Évelyne avait attendu d’être chez elle pour ouvrir la lettre, attendu que ses enfants soient couchés, que son mari s’effondre dans un quelconque  match de foot et ce qu’elle lisait maintenant l’atterrait: elle ne savait plus que faire. Elle se rendait bien compte qu’elle aurait dû remettre les deux premières lettres plutôt que les détruire, que quelque chose se jouait là qui la dépassait. Prendre des initiatives n’était pas son fort. Elle préférait obéir aux ordres, ça lui évitait de penser; donc d’éviter de se tromper…

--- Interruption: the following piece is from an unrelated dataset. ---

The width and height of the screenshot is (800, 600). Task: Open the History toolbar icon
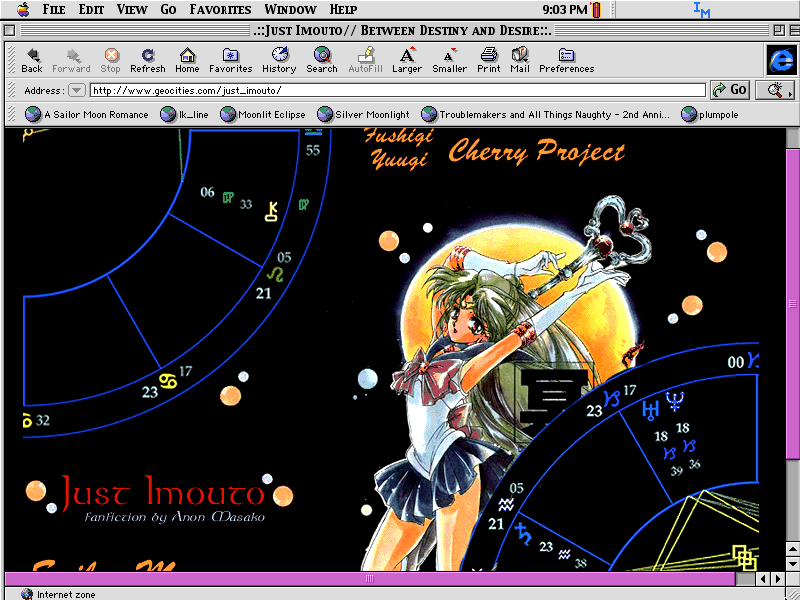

Elle poursuivit sa lecture: «Faites-moi confiance, mon prochain acte sera tellement fort que vous ne pourrez plus l’ignorer. Le monde entier entendra parler de moi!…»

Évelyne pensa que c’était la lettre d’un fou et qu’elle était prise au piège: quoi qu’elle fasse maintenant, elle était perdue, pas moyen de s’en tirer… Elle était au bord des larmes, n’avait personne à qui se confier, personne de suffisamment fiable qui saurait la soutenir et l’aider à trouver une solution. Inutile de compter sur son mari, il l’engueulerait d’abord puis, respectueux de l’ordre et craignant d’être impliqué, balancerait tout à la police cette pensée l’effraya encore davantage, ainsi elle était déjà du côté des coupables; ses supérieurs n’avaient pas de sympathie particulière pour elle; ses collègues ne vivaient que chacun pour soi. L’époque était à l’égoïsme… Elle n’avait ni amant, ni amie confidente, elle n’avait pas de confesseur et ne consultait pas de psychiatre. L’évidence de sa totale solitude lui donna envie de mourir.